SEMPRONIA, is such a very fury in the cause of virtue and decorum, that, first or last, nearly the whole sisterhood of her acquaintance has been lampooned by her tongue. So far from showing partiality to her own sex, nothing heats her temper and throws her into a fit of boiling rage, like the faults of women. Not to men

tion the abhorrence with which she ever speaks of the wretched victims of seduction, she is of purer eyes than to behold, in a female especially, even the least aberration from the path of propriety, without emotions of indignation and expressions of reproach. Frugal of praise, and liberal of censure, she speaks but little of those whose characters furnish no topics for scandal; whilst all her eloquence is employed in expatiating on faults, frailties, and follies. The truth of it is, there are very few whose garments are so white that she can discover on them no spots; and it is on the spots, rather than the fair parts, that she fixes her attention and bestows her remarks.

Yet, after all, Sempronia is remarkably perpendicular in much of her conduct.
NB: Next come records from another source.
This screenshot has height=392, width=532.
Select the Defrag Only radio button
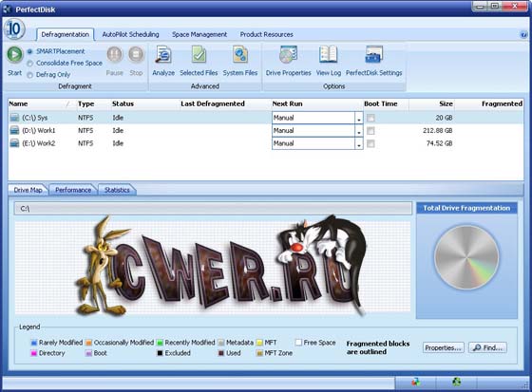tap(29, 75)
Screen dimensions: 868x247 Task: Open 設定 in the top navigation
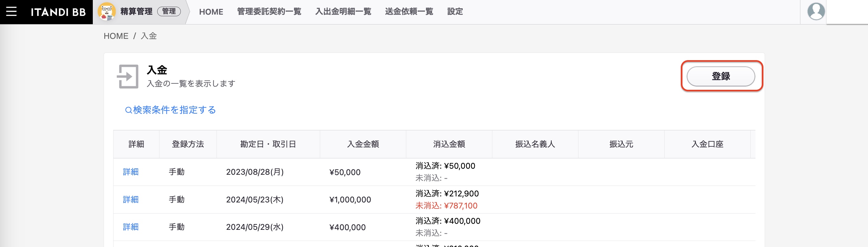point(455,12)
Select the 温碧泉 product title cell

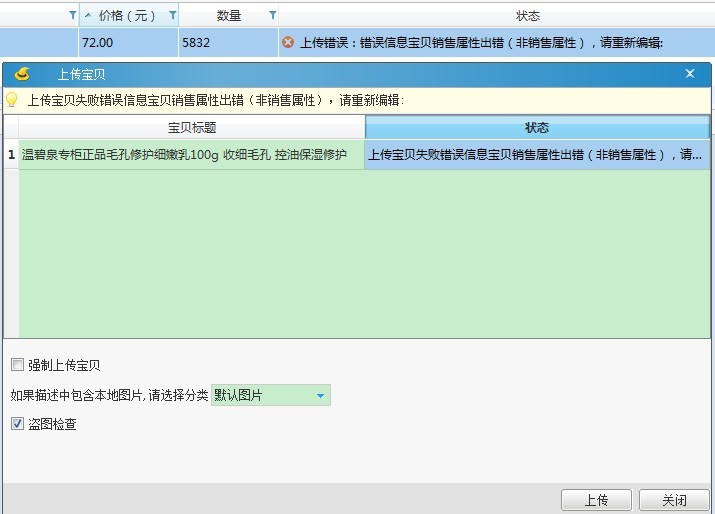coord(191,154)
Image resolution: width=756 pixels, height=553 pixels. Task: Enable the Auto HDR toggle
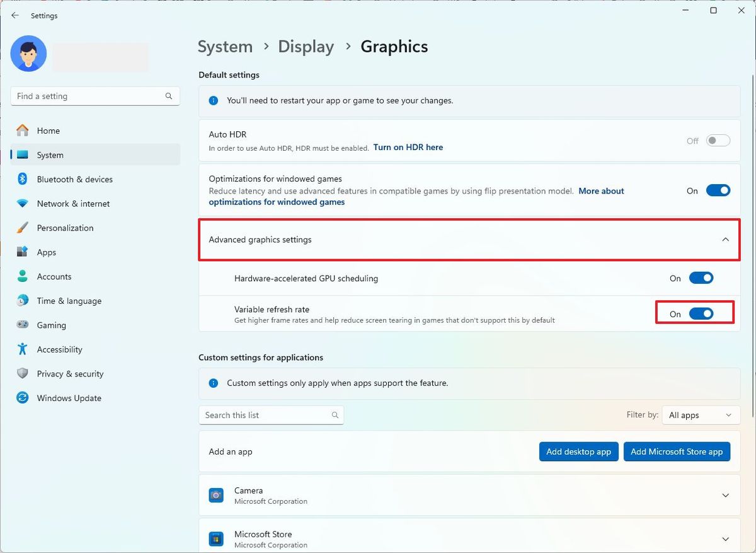[718, 140]
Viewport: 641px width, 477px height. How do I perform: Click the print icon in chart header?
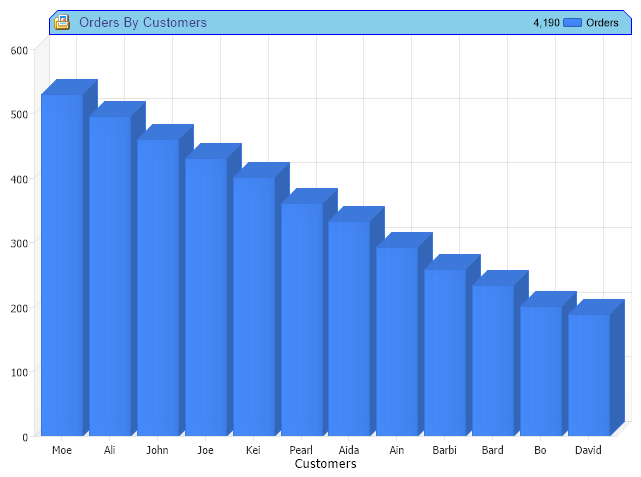[x=62, y=22]
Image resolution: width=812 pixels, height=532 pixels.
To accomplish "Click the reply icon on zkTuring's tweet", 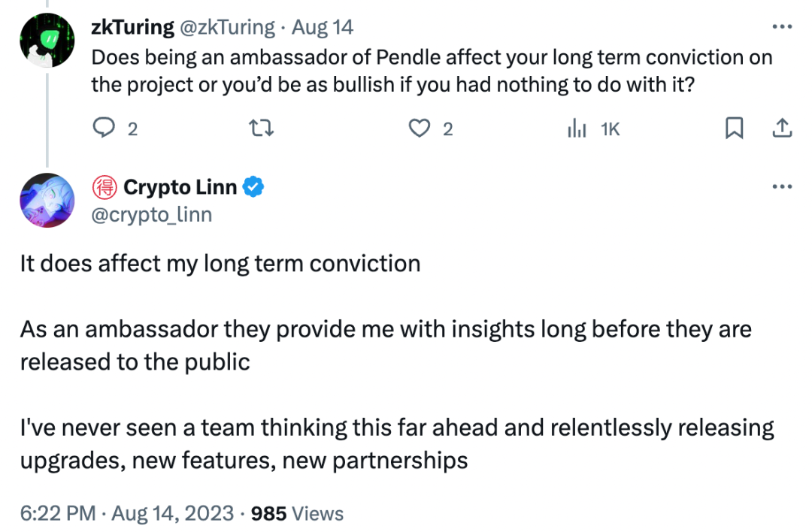I will [x=102, y=129].
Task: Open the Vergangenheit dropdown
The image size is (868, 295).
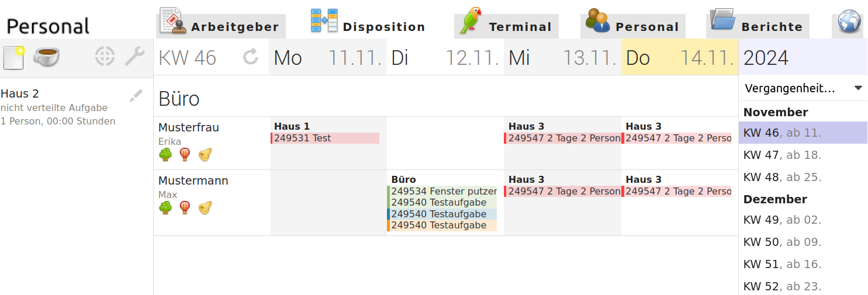Action: click(803, 88)
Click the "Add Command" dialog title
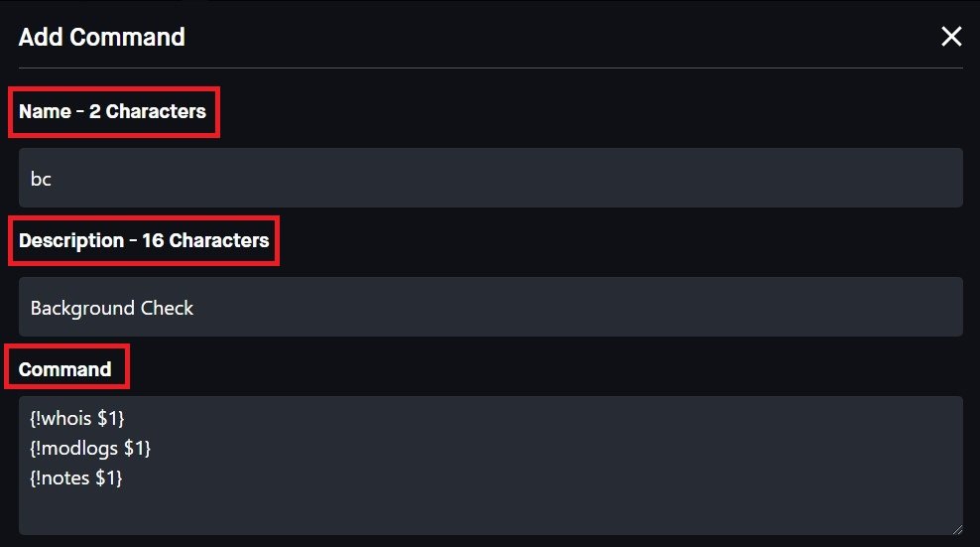 pos(101,38)
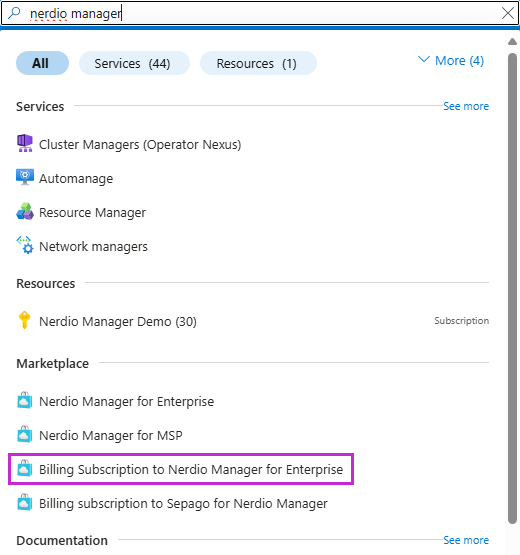520x555 pixels.
Task: Click Nerdio Manager for MSP bag icon
Action: [x=25, y=434]
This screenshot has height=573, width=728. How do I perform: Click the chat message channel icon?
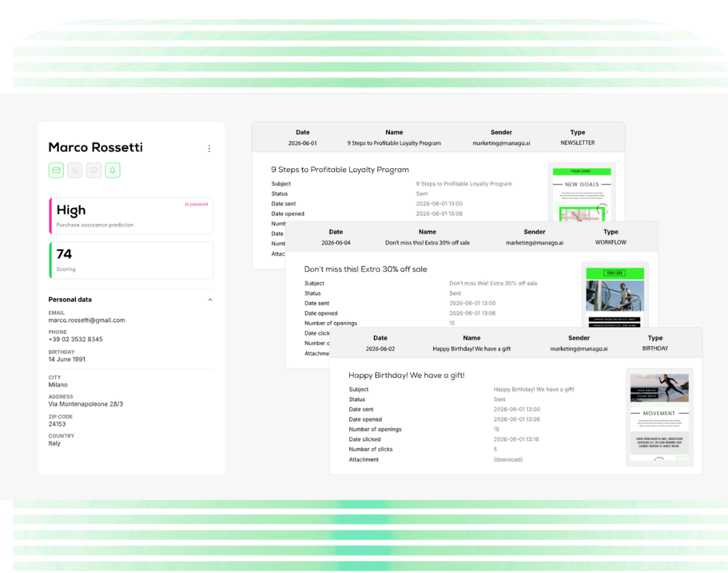[x=94, y=170]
Not for the world would she tell a downright, wilful, lie. She means to speak the truth and nothing else; but the truth she spices with a vengeance. Sour in nature, elated with an extravagant opinion of herself, jealous of qualities that threaten to eclipse her, and thinking her own excellencies will show to best advantage by displaying them in contrast with the foibles of other women, she no sooner finds that a female acquaintance has said or acted a little awry, than her passions are let loose, and she talks herself into a sore throat. In the meanwhile she mistakes her fastidiousness of humor for delicacy of taste,

and her censorious, irritable temper, for extreme sensibility.

Were one to admit the old absurd notion of our being born under some particular planet, or constellation, one could hardly help exclaiming, "What a pity that the birth of Sempronia, a woman of some very respectable qualities, instead of the constellation of the crab, had not been under the sweet influences of Pleiades!"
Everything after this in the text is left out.